Hernia Mesh Considerations
The decision to utilize a biologic mesh is generally predicated on the individual patient characteristics, risk factors and the planned procedure. I most commonly utilize biologic mesh materials in cases of ventral abdominal wall hernias and in the repair of large paraesophageal and hiatal hernias. In the case of ventral abdominal wall hernias, biologic mesh is typically reserved for patients with contamination or infection. Most commonly, this includes patients who are undergoing concomitant gastrointestinal or genitourinary procedures at the time of hernia repair. In this group of patients, the alternative would be either avoid the utilization of a mesh (accepting a higher rate of hernia recurrence) or to utilize a synthetic mesh which carries a risk of prosthetic infection.
Other patient groups in which a biologic mesh may be employed are patients with chronic “low-grade” infection or abdominal wall contamination. In these patients, the bacterial burden is sufficiently low to allow for adequate bacterial clearance in the presence of the biologic graft. The most common situation in which I utilize a biologic mesh is in patients in which an infected synthetic mesh is being removed.
In situations in which there is active infection or significant contamination, biologic grafts may not be appropriate as they deteriorate as a result of the bacterial collagenases. If a biologic graft is required, a more suitable approach might consist of a staged operation in which the patient is returned to the operating room several days following the initial procedure for definitive closure and placement of the biologic graft. This will allow for a reduction of the bacterial counts and optimize the chances for success.
The utilization of biologic grafts in patients with risk factors for wound complications has been an area of great debate. Some patients populations such as the morbidly obese, active smokers, or immunosuppressed patients may be at increased risk for postoperative wound complications. Predicting the likelihood of a patient developing a wound complication is a significant challenge. The presence of a constellation of multiple risk factors may result in my decision to utilize a biologic graft rather than a synthetic graft in high risk patients.

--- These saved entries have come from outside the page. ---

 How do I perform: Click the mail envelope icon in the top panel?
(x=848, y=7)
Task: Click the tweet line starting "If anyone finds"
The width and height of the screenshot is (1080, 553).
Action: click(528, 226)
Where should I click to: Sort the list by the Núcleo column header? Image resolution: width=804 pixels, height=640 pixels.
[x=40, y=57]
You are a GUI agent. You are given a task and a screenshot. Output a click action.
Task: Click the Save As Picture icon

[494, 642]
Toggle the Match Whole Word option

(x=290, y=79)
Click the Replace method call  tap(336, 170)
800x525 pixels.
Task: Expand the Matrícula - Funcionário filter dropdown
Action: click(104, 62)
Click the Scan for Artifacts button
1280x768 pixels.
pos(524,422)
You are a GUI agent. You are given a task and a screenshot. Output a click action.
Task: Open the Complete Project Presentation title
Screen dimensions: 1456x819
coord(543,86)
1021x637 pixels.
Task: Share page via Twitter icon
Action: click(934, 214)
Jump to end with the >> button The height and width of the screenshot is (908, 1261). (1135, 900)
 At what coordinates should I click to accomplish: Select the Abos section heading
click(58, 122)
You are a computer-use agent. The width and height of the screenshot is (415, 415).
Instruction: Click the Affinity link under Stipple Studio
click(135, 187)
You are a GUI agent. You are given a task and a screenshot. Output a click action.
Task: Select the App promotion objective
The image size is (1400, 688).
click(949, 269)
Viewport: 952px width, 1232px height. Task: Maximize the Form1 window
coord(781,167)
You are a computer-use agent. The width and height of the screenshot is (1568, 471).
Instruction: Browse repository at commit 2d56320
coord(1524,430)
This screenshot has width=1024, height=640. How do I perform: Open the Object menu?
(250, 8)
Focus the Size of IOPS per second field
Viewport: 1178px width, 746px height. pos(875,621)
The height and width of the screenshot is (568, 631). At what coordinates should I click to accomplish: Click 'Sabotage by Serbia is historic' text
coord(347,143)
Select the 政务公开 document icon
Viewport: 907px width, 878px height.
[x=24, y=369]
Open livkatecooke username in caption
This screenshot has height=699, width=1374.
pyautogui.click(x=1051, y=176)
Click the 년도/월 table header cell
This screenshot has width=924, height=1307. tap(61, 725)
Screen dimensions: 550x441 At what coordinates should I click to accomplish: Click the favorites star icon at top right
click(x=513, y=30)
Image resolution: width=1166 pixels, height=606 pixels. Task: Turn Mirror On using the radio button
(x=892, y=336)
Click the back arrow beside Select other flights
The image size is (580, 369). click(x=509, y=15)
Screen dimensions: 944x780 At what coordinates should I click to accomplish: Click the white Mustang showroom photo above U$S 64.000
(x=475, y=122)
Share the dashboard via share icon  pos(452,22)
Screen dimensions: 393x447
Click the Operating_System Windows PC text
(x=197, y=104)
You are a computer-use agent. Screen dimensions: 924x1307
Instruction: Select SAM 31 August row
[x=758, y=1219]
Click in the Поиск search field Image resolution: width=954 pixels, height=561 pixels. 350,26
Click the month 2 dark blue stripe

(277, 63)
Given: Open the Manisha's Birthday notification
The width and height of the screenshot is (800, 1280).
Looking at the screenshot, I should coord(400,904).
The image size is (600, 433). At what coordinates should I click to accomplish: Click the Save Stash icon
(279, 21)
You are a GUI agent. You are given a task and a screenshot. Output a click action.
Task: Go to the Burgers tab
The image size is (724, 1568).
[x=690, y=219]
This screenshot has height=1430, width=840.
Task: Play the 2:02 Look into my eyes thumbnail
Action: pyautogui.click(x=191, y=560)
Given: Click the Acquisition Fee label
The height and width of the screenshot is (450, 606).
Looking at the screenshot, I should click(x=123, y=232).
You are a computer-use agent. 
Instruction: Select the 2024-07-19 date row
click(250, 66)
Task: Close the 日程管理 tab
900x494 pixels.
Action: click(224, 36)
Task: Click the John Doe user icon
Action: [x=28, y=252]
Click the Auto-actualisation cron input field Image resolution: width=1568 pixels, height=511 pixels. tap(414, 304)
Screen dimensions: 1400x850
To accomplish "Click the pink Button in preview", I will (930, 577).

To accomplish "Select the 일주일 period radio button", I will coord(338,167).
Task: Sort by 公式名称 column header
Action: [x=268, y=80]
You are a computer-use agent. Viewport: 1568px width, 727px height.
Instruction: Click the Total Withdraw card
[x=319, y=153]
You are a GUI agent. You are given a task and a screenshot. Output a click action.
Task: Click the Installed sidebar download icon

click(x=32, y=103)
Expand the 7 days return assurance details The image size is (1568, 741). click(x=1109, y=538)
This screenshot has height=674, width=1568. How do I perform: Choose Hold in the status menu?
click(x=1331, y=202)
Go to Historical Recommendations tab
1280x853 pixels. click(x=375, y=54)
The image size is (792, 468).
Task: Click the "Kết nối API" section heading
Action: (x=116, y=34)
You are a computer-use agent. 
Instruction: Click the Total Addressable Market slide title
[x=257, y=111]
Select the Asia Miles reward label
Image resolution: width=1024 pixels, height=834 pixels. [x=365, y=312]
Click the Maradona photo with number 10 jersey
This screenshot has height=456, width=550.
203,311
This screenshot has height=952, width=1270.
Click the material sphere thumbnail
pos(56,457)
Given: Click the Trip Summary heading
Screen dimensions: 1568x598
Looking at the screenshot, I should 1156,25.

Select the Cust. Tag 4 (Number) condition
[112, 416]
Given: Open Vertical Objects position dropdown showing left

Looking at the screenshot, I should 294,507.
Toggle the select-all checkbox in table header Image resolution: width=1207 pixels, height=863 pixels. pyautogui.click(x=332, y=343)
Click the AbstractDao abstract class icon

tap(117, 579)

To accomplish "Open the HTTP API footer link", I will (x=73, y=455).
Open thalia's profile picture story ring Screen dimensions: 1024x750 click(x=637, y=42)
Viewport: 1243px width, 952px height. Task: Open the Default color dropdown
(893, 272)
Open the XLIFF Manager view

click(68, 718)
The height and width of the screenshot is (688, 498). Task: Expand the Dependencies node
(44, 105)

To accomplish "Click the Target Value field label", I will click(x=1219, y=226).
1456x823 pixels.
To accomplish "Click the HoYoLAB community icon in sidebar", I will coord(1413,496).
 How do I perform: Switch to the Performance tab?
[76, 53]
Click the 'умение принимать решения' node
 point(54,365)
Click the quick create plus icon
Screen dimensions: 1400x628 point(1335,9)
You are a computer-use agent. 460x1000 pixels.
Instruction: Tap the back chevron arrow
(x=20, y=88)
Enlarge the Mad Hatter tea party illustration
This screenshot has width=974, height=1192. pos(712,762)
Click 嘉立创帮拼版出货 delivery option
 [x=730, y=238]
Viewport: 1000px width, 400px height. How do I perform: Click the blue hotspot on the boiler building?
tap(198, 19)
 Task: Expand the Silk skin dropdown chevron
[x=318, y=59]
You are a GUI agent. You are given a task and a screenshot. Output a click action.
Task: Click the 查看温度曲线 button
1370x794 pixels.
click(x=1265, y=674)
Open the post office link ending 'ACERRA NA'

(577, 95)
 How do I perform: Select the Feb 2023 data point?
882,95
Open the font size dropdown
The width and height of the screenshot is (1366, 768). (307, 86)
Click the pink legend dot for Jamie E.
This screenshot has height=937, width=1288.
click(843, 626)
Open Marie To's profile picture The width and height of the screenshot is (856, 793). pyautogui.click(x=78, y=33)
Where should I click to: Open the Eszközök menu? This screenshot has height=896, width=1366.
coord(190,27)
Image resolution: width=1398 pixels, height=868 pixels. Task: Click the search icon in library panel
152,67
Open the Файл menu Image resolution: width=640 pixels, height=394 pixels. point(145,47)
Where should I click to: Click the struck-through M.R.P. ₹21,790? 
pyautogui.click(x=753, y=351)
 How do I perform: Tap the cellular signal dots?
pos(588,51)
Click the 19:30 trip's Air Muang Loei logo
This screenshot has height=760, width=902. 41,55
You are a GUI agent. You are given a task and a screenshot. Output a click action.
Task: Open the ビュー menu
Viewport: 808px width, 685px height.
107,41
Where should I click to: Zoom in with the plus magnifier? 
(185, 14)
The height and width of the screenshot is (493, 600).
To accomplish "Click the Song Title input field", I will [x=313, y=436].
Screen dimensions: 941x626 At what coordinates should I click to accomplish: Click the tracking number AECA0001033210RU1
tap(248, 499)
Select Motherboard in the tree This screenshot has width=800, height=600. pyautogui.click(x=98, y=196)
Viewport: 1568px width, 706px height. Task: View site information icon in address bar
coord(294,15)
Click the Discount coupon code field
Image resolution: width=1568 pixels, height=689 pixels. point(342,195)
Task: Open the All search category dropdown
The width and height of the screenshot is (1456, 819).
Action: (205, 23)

Although a biologic graft adds significant expense without additional reimbursement (for inpatient procedures), in the event of an infection, a synthetic graft infection may result in significant morbidity for the patient and necessitate further procedures. Following a biologic graft placement, most infectious complications can be treated without the need for graft removal. The cost of biologic mesh relative to synthetic mesh cannot be underestimated. Current inpatient reimbursement systems do not compensate facilities for the additional costs of biologic meshes which may be several fold more costly. Either decreased profits or losses associated with utilizing the biologic meshes are absorbed by hospitals, not patients or insurers. As a result, the financial implications of utilizing a biologic mesh over a synthetic are often considered.